Specifically, the following provisions of . . . the [MSA] are not
merged into this agreement and remain in full force and effect:  
1.     Agreements pertaining to
pending litigation:
a.      All civil . . . claims . . . among the parties
will be dismissed with prejudice . . . includ[ing] . . . ERI v. Julie Webb . .
. .
b.     Concerning ERI v. Julie Webb
. . ., the Motion will include an admission that the fraud and conspiracy
causes of action were factually unfounded and the order will contain a
corresponding judicial finding.
Concurrent proceedings in Harris County district
court
 
On July 2,
2007, ERI amended its petition to omit the fraud and conspiracy claims against
Julie, but left intact the claims for negligence and breach of contract.  On the same date, Julie moved for sanctions
under Texas Rule of Civil Procedure 13, contending that ERI breached its agreement
under the MSA, and that ERI’s original petition, amended petition, and TRO
application were “groundless and brought for the purpose of harassment because
the lawsuit was factually unfounded.”  In
response, ERI contended those terms were illegal or impossible to perform, in
that David would be forced to perjure himself by stipulating that the fraud and
conspiracy allegations were factually unfounded, and that, as a litigant, ERI
could not compel the court to make a specific finding.  
On December
21, 2007, Julie moved for summary judgment seeking to enforce the MSA provision
and hold ERI to its promise to dismiss the suit.  In response, ERI again amended its petition,
this time to request that the Harris County district court declare the
provision unenforceable based on illegality and impossibility, moved for
summary judgment on the claim for declaratory relief.  In its opposition to Julie’s summary judgment
motion, ERI, with the support of David’s affidavit testimony, declared that
“there is ample evidence to support the fact that Julie Webb did commit fraud
and participate in a conspiracy.” 
According to ERI, therefore, the agreement was unenforceable as a matter
of public policy because it would require David to commit perjury.  
The Harris
County district court granted Julie’s motion for summary judgment and denied
ERI’s motion on April 4, 2008.  Three
weeks later, the trial court granted Julie’s motion for sanctions.  In support of the sanctions award, the Harris
County district court found that ERI failed to comply with the agreement to
dismiss the suit that it made in the May 25 MSA; that it continuously sought to
delay the dismissal; and that it continued to oppose dismissal, in violation of
the agreement.  The Harris County
district court concluded that all documents that ERI filed in the proceeding
after May 25, 2007 
were groundless, that they were filed in bad faith, and that they were
groundless and brought for the purpose of harassment.  That such conduct was willfully done by
Equipment Resources International, Inc., and not by its attorneys.
The trial
court found that Julie expended $40,662.50 in attorney’s fees for her defense through
the date of the sanctions order and that she would incur additional fees on
appeal, and ordered ERI to pay those fees as a sanction.   
DISCUSSION
 
In this
appeal, ERI challenges only the trial court’s sanction order and not the order
granting summary judgment to Julie.  We
review a sanction order under an abuse of discretion standard.  Bradt v.

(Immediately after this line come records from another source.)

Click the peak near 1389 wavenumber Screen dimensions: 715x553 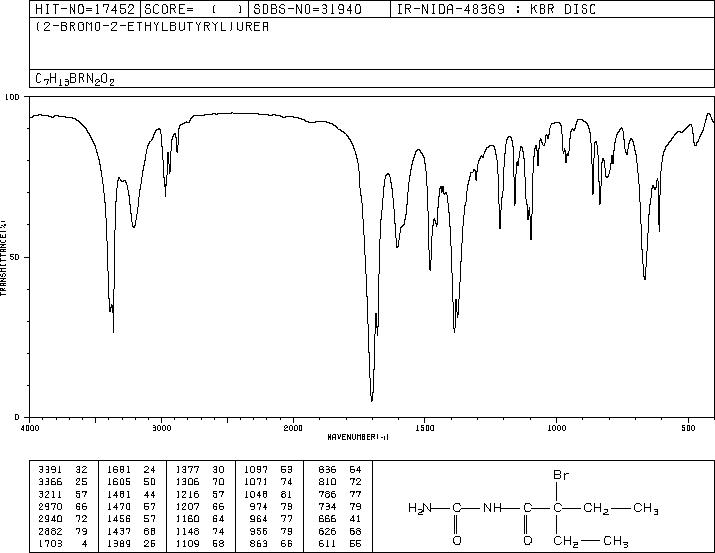click(x=454, y=331)
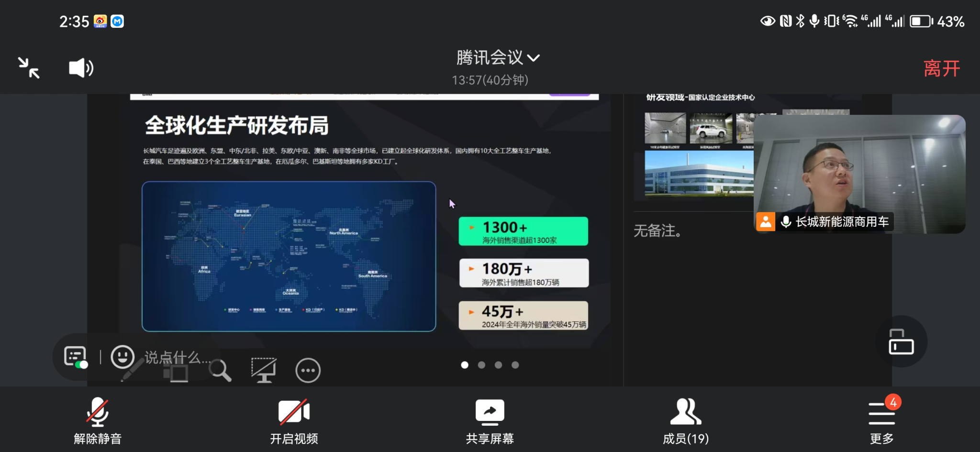Screen dimensions: 980x452
Task: Unmute microphone via 解除静音
Action: click(98, 421)
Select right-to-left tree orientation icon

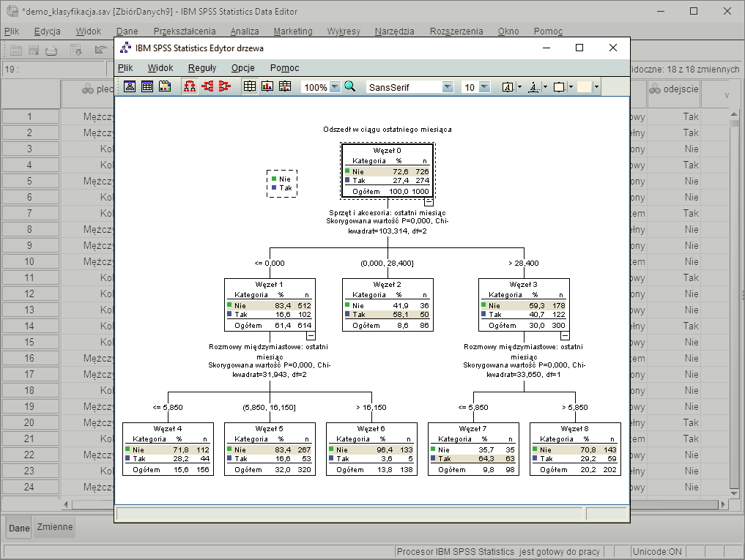click(x=226, y=86)
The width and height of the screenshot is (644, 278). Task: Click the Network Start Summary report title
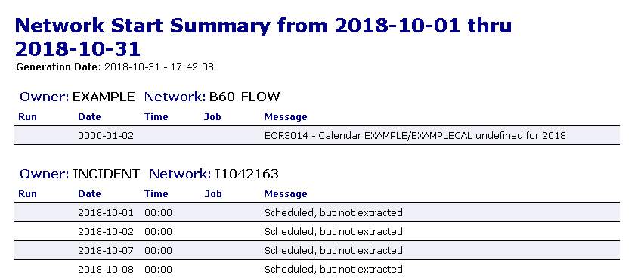pyautogui.click(x=263, y=37)
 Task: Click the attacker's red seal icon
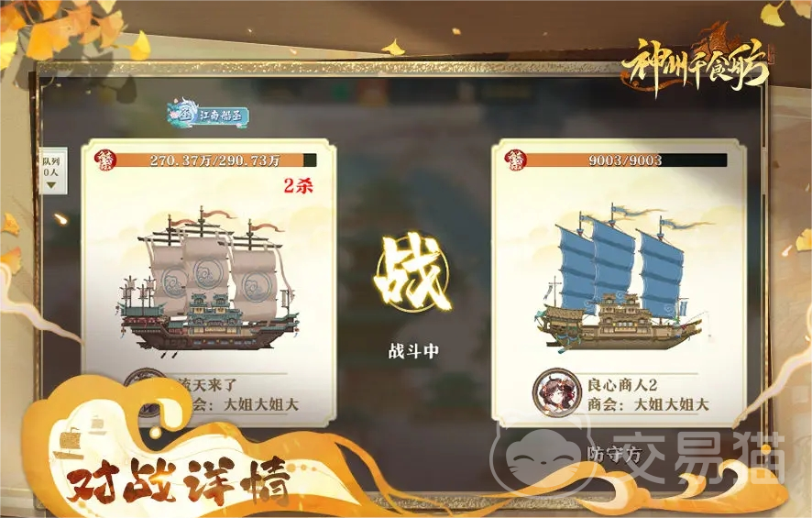click(105, 160)

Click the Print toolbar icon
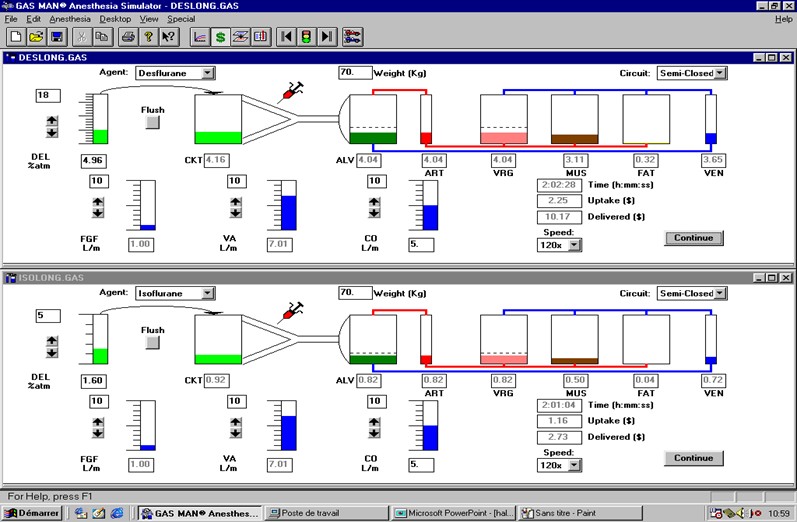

Sebek, 14 S.W.3d 756, 760–61 (Tex. App.—Houston [1st Dist.] 2000, pet.
denied); Laub v. Pesikoff, 979 S.W.2d
686, 693 (Tex. App.—Houston [1st Dist.] 1998, pet. denied).  When a sanction order refers to one specific
rule, either by citing the rule, tracking its language, or both, we are
confined to determining whether the sanctions are appropriate under that
particular rule.  Metzger v. Sebek, 892 S.W.2d 20, 51 (Tex. App.—Houston [1st Dist.] 1994,
writ denied).  In this case, the trial
court relied on Texas Rule of Civil Procedure 13 as the basis for ordering the sanction.  Rule 13 authorizes a trial judge to impose a
monetary sanction, after notice and hearing, upon a party whose attorney signs
a pleading that is groundless and brought in bad faith or for the purpose of
harassment.  Tex. R. Civ. P. 13. 
The rule continues:
Courts shall presume that pleadings, motions, and other papers are
filed in good faith. No sanctions under this rule may be imposed except for
good cause, the particulars of which must be stated in the sanction order.

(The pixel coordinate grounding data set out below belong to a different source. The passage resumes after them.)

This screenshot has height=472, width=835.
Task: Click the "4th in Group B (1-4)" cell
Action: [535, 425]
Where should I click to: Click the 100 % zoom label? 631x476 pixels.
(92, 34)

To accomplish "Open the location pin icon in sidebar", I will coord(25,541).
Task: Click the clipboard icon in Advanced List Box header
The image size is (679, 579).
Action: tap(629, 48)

“Groundless” for purposes of this rule means no basis in law or fact and not
warranted by good faith argument for the extension, modification, or reversal
of existing law.
Id.
When we
review a trial court’s discretionary ruling, we distinguish those that depend
on resolution of disputed facts from those that determine the controlling legal
principles.  See Walker v. Packer, 827 S.W.2d 833, 839–40 (Tex. 1992).   The resolution of factual disputes is committed
to the trial court’s discretion, and the reviewing court may not substitute its
judgment for that of the trial court.  Id. at 839.  When the court acts as fact-finder, we view
evidence the trial court considered in the light most favorable to its ruling,
and indulge every legal presumption in favor of the ruling, deferring to its
judgment and refraining from substituting the trial court’s findings with our
own in determining whether an abuse of discretion has occurred.  See id.
at 839–40; Hatteberg v. Hatteberg,
933 S.W.2d 522, 526 (Tex. App.—Houston [1st Dist.] 1994, no writ).  “It is not necessarily an abuse of a trial
court’s discretion if under the same facts we would decide the matter
differently, or if the court committed a mere error in judgment.” Tarrant County v. Chancey, 942 S.W.2d
151, 154 (Tex. App.—Fort Worth 1997, no writ), quoted in Bradt, 14
S.W.3d at 761.
Further, in
determining the propriety of a sanction order, we are not limited to examining
the trial court’s findings of fact and conclusions of law.  Rather, we independently review the entire
record to determine whether the trial court abused its discretion.  Am.
Flood Research, Inc. v. Jones, 192 S.W.3d 581, 583 (Tex. 2006).  The trial court’s discretion is limited only
by the requirement that its order be just and that the sanctions imposed be
directly related to the harm caused by the sanctioned conduct.  Ray v.
Beene, 721 S.W.2d 876, 879 (Tex. App.—Houston [1st Dist.] 1986, writ ref’d
n.r.e.). 
Trial
court’s findings supporting the sanctions order
ERI invokes
two cases, Island Entertainment, Inc. v.
Castaneda, 882 S.W.2d 2 (Tex. App.—Houston 1994, writ denied), and Greiner v. Jameson, 865 S.W.2d 493 (Tex.
App.—Dallas 1993, writ denied), for
the principle that a mere breach of contract cannot support a sanctions award,
and contends that the trial court abused its discretion in awarding sanctions solely
for a claimed breach of the mediated settlement agreement.  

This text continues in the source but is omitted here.